Tumor Markers for Colorectal Cancer
Tumor markers, also called biomarkers, are substances that are produced by the cancer, or by other cells of the body, in response to cancer. Tumor markers for colorectal cancer can be found in the blood, which are measured using a blood test, or are found in the tumor tissue itself. Having a high level of a tumor marker suggests that cancer may be present in the body, but by itself, a high tumor marker level is not enough to make a diagnosis.
Tumor markers may be used in conjunction with other tests (scans, biopsies, etc.) to help diagnose a patient who has symptoms suspicious for cancer, to predict prognosis after diagnosis, and assist in making treatment decisions. In colorectal cancer, tumor markers are most often used to evaluate the patient's response to cancer treatment or to monitor for a recurrence (return of the cancer after treatment). A decrease in a tumor marker may indicate that the cancer is responding to treatment. If there is no change, or the tumor marker increases, this may indicate that the treatment is not working or that the cancer has returned. These results must be evaluated in combination with radiology tests, physical exam and the increase or decrease in any symptoms the patient may be experiencing.
There are some limits to the use of tumor markers. There are non-cancerous conditions that can cause tumor markers to be elevated, so these must also be considered when interpreting the test results. In addition, not everyone with colorectal cancer will have an elevated tumor marker.

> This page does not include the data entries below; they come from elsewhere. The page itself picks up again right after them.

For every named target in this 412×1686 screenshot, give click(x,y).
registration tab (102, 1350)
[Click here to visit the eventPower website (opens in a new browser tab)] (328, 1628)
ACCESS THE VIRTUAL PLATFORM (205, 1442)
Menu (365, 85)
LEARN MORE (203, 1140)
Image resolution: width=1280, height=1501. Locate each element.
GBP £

Your doctor will recommend testing for tumor markers only if you need them.
Markers found in the blood:
- Carcinoembryonic antigen (CEA) level is the tumor marker most often used in colorectal cancer. This level can be checked prior to surgery to predict prognosis, can be used during therapy to assess response to treatment or after completion of therapy to monitor for recurrence.

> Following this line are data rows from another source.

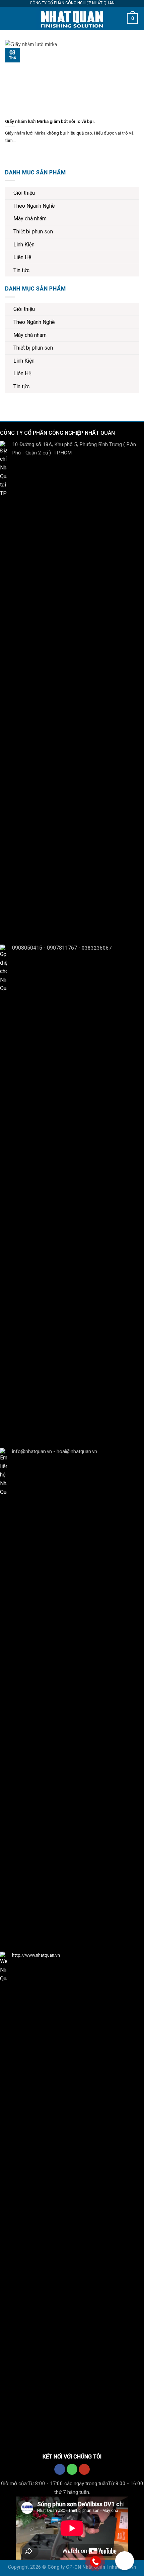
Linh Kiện (23, 244)
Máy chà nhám (30, 218)
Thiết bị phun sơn (33, 231)
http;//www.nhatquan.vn (36, 1955)
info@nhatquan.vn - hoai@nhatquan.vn (54, 1451)
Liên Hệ (22, 257)
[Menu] (11, 18)
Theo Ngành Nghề (34, 206)
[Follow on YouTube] (84, 2469)
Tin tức (21, 270)
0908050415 (27, 947)
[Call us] (72, 2469)
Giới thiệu (24, 193)
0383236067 (97, 948)
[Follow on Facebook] (59, 2469)
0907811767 (62, 947)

- CA 19-9 is a blood marker that may be elevated in colorectal cancer.
- Chromosome 18q loss of heterozygosity (18qLOH): often applied in patients with stage II or III colorectal cancer; can influences prognosis.

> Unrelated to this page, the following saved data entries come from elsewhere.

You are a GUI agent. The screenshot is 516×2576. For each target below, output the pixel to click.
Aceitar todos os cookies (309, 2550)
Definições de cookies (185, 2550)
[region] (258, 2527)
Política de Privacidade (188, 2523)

Markers found in tumor tissue:
- MSI (microsatellite instability): MSI is a way to measure a deficiency of mismatch repair (MMR) in tumor DNA. A deficiency of MMR results in an increase in mutations within the colon cells, which partly contributes to the development of colon cancer.
- MSI can be used to identify early stage colon cancer that may require more aggressive treatment or to identify patients who should have further genetic testing due to the risk for a familial syndrome related to several cancer types.
- MSI identifies tumors as MSI-high (MSI-H) or MSI-Stable and MSI-low.
- K-RAS mutations: specific mutations in the K-RAS gene can predict whether or not a patient is likely to benefit from treatment with several biologic therapies.
- BRAF mutations: usually associated with a V600E mutation; can be predictive of prognosis after colorectal cancer diagnosis.